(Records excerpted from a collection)
************

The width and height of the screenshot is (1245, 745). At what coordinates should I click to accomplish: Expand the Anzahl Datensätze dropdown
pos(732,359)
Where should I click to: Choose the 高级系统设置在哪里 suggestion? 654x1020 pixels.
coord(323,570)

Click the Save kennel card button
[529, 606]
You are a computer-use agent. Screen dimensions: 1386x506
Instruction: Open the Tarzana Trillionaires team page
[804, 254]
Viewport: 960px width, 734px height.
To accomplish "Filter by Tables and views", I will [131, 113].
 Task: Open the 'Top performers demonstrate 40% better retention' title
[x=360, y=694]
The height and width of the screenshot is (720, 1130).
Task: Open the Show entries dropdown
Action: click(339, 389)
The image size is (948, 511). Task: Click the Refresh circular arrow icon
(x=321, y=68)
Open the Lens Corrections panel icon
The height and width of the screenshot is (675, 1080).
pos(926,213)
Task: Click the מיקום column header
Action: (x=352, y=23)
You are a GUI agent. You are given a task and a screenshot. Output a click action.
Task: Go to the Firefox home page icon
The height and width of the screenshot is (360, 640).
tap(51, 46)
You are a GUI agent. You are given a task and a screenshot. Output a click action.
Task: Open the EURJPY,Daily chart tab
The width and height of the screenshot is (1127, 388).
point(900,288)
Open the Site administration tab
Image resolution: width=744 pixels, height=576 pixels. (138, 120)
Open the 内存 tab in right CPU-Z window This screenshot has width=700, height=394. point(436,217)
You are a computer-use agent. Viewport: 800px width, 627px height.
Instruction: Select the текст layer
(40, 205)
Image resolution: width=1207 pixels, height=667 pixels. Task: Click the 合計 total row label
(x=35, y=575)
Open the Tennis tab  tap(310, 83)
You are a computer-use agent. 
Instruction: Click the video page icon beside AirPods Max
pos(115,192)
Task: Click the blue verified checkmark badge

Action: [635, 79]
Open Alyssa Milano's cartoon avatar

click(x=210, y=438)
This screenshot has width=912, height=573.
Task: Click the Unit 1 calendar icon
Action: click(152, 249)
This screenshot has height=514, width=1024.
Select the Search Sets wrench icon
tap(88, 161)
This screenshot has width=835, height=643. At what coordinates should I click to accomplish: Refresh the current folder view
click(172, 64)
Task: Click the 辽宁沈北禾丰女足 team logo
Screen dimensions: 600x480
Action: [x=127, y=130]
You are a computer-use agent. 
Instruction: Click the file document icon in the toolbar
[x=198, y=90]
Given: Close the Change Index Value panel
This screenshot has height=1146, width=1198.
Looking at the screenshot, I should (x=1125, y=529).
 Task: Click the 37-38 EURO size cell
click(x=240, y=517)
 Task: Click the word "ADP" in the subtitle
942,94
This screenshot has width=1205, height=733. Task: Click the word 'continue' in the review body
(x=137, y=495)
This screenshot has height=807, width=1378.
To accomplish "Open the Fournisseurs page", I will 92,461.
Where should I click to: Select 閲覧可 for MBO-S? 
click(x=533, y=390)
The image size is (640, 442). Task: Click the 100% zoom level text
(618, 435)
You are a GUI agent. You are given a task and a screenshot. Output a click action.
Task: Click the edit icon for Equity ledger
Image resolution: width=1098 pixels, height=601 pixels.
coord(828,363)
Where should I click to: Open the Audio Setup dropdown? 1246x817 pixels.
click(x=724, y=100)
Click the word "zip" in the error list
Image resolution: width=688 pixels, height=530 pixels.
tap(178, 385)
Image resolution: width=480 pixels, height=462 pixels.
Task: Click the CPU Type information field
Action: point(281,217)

************

• What this task involves:
Every line from the one that has "Where should I click to: Select" down to the last line above must be written out exactly, with both ends included and nothing else.

• Exercise result:
Where should I click to: Select 閲覧可 for MBO-S? 
click(x=533, y=390)
The image size is (640, 442). Task: Click the 100% zoom level text
(618, 435)
You are a GUI agent. You are given a task and a screenshot. Output a click action.
Task: Click the edit icon for Equity ledger
Image resolution: width=1098 pixels, height=601 pixels.
coord(828,363)
Where should I click to: Open the Audio Setup dropdown? 1246x817 pixels.
click(x=724, y=100)
Click the word "zip" in the error list
Image resolution: width=688 pixels, height=530 pixels.
tap(178, 385)
Image resolution: width=480 pixels, height=462 pixels.
Task: Click the CPU Type information field
Action: point(281,217)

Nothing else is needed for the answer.